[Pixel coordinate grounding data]

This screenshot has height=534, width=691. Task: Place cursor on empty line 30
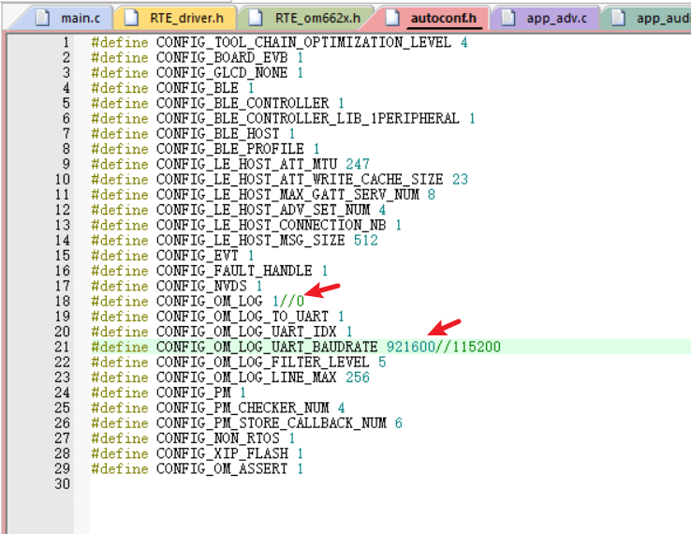coord(281,483)
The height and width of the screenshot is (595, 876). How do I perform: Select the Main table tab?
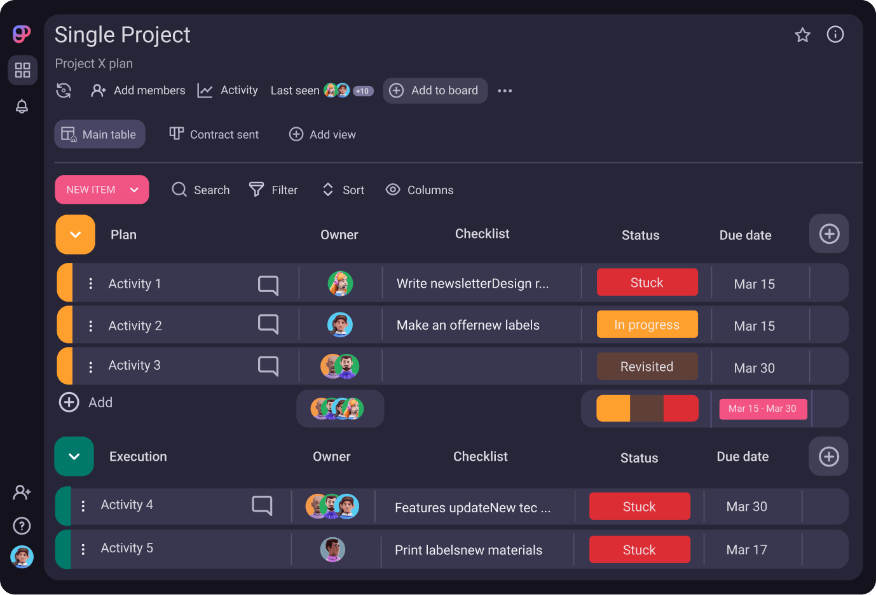pos(100,134)
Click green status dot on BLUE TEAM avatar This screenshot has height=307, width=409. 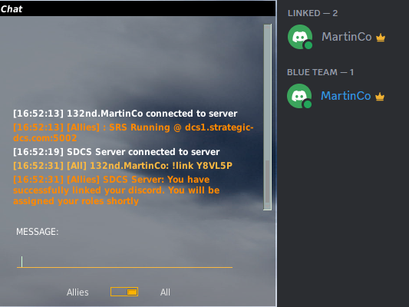(x=308, y=104)
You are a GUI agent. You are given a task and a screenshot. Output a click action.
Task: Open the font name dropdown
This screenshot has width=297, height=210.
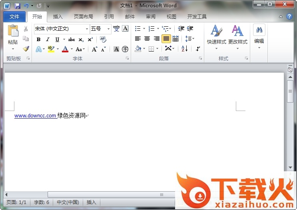87,29
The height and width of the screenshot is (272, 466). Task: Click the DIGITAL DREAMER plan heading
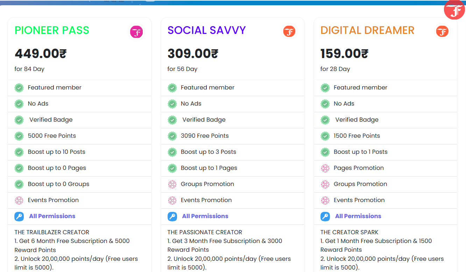[x=367, y=30]
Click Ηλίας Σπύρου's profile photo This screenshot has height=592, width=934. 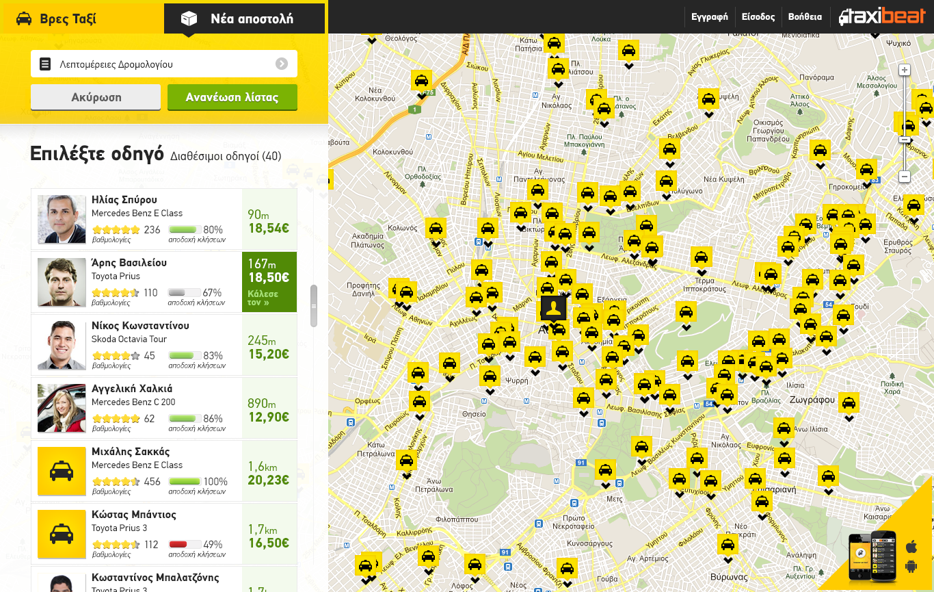click(x=62, y=219)

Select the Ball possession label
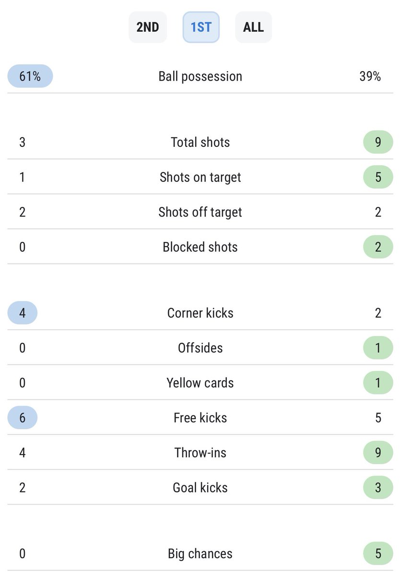[201, 76]
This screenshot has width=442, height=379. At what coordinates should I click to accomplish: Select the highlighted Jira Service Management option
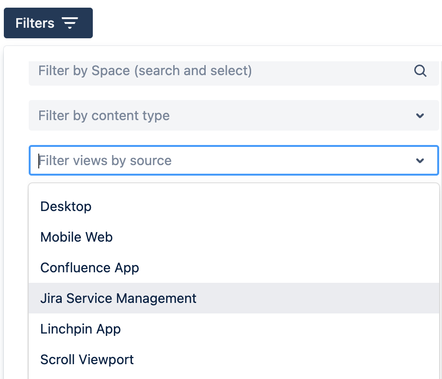pos(118,298)
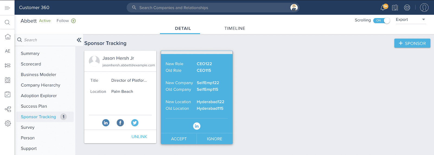Click the Facebook icon on Jason's card
Screen dimensions: 434x155
coord(120,123)
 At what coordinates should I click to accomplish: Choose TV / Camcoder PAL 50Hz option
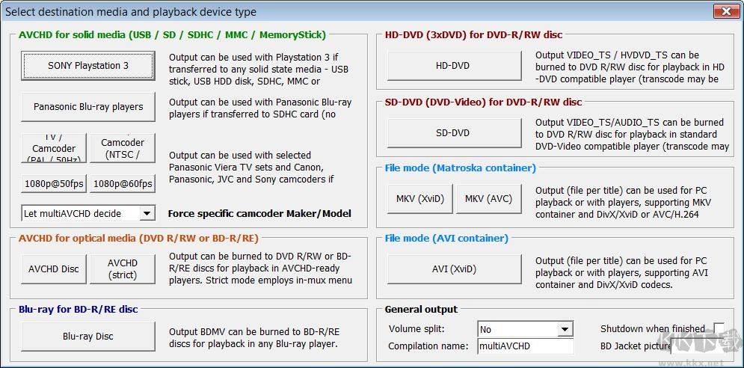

Required work:
Retype only the lines from the one with "Select the Ball possession label" through the final line of the entries, please, and keep the pictures out.

Your solution:
Select the Ball possession label
[201, 76]
This screenshot has width=442, height=379. At what coordinates should I click to accomplish: Select the highlighted Jira Service Management option
pos(118,298)
Click the Facebook icon on Jason's card
Screen dimensions: 434x155
coord(120,123)
 At what coordinates should I click to accomplish: Choose TV / Camcoder PAL 50Hz option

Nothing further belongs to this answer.